Paura della libertà è stato «riscoperto» dal più noto e bravo dei nostri filosofi, Giorgio Agamben, per le edizioni Neri Pozza. Perché lo considero così importante? Perché riflette su qualcosa che continua a riguardarci molto da vicino, anzi a riguardare l’umanità. Che cos’è «la paura della libertà» se non la paura della libertà personale di scelta, della responsabilità individuale, morale e civile, dentro una società? Questo tema era stato affrontato da un filosofo del Cinquecento, La Boétie, nel suo Discorso sulla servitù volontaria. L’uomo ha paura di sostenere il peso della responsabilità del giudizio e della scelta, e accetta di conseguenza che altri pensino al suo posto, decidano per lui.
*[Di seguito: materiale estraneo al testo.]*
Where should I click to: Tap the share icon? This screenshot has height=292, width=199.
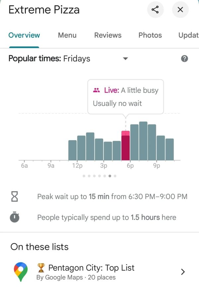(x=155, y=10)
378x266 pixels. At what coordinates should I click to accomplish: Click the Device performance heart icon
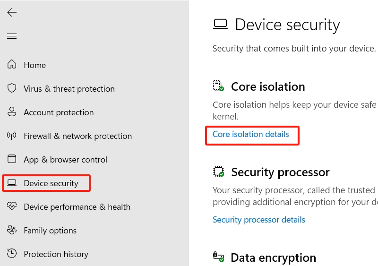pyautogui.click(x=12, y=206)
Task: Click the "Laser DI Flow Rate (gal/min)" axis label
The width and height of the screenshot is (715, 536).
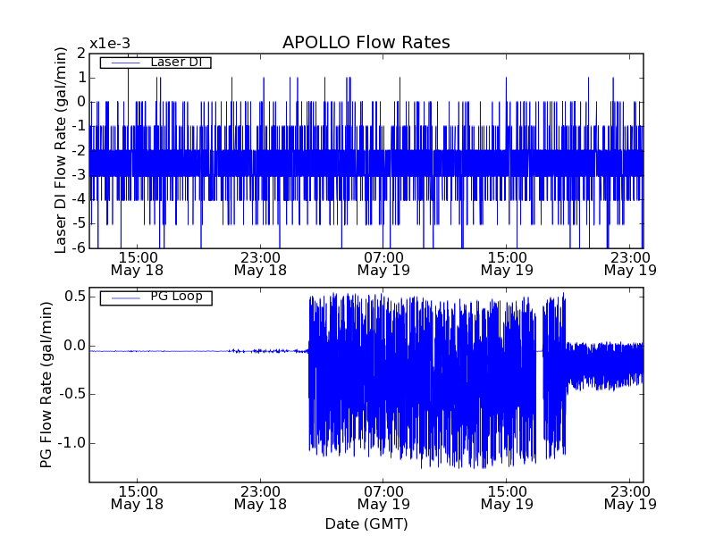Action: point(61,150)

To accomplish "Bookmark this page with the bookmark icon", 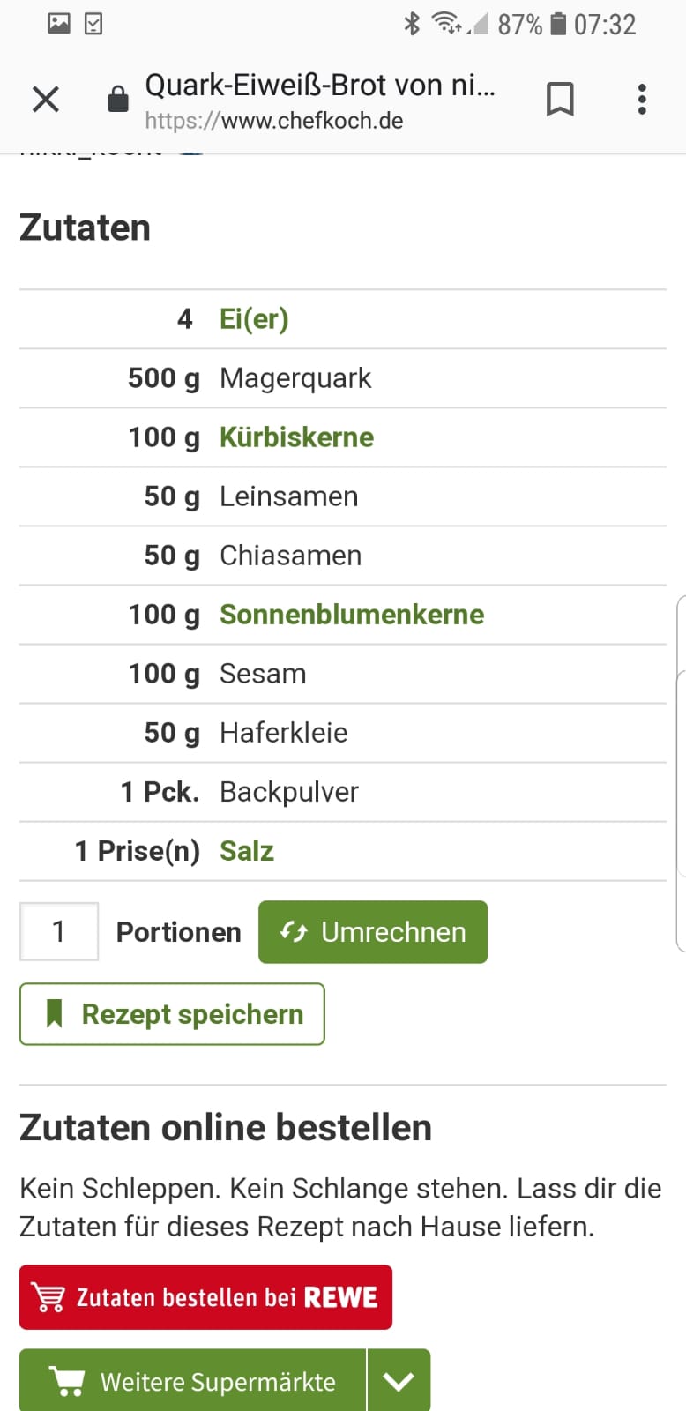I will (x=560, y=100).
Come si vede, il discorso è di grande attualità, e questa nostra epoca, nonostante la scolarità diffusa e l’illusione di un individualismo tutto esteriore, ci dimostra che gli individui amano più che mai di essere guidati, accettano un potere che decide cosa noi dobbiamo fare e pensare...
L’altro libro è un’antologia di testi di quelli detti minori di George Orwell, l’autore di 1984 e di La fattoria degli animali, quella favola crudele sulla dittatura comunista, dove «tutti i maiali sono eguali, ma alcuni sono più eguali degli altri»... L’antologia è curata da Vittorio Giacopini, edita da Eleuthera con il titolo (astruso) di Come un pesciolino rosso in una vasca di lucci. È in realtà un atto d’amore, se così possiamo dire, per l’amore che Orwell portava alla vita, e va letta in questa chiave. L’inventore del Grande Fratello (della dittatura diretta o indiretta che agisce sulle coscienze e le asservisce e modifica) non ha mai rinunciato a esaltare le cose semplici della vita, nonostante tutto. La primavera, la natura, gli animali, una buona tazza di tè, la conversazione non superficiale con un amico...
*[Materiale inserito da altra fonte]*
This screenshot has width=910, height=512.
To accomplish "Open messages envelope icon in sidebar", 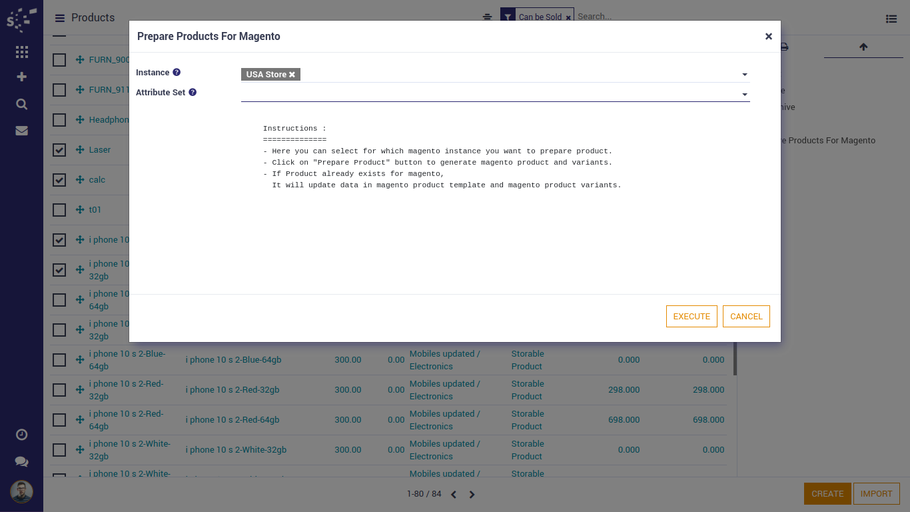I will point(21,131).
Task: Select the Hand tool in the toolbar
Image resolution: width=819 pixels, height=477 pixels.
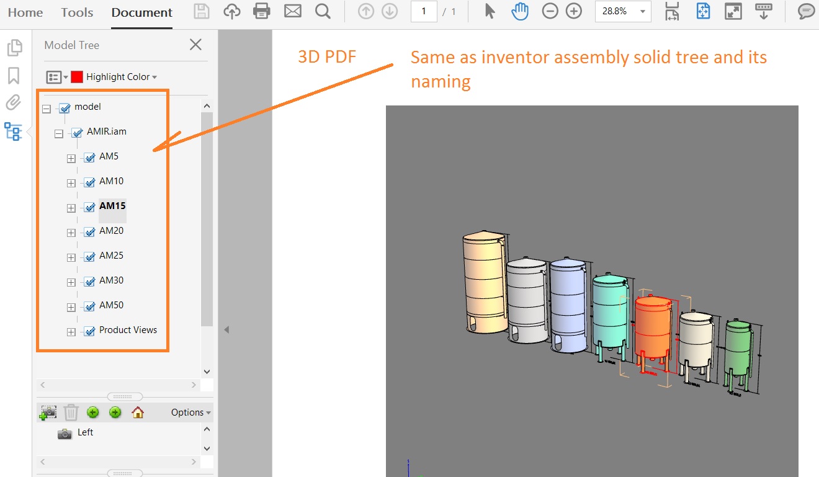Action: point(520,11)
In qualche modo il libro di Levi e quello di Orwell, usciti insieme, andrebbero letti insieme: per metterci in guardia dal rischio, che sempre l’uomo corre, di temere la responsabilità. Per imparare a riconoscere le piccole e le grandi cose per cui vale la pena vivere. E per non divenire schiavi volontari di un potere. Se Paura della libertà ha a che fare con 1984, quest’antologia è un gesto di speranza: si può sopravvivere, e tornare a pensare, a reagire, se si sa apprezzare quanto l’essere al mondo ci permette pur sempre di godere. La vita.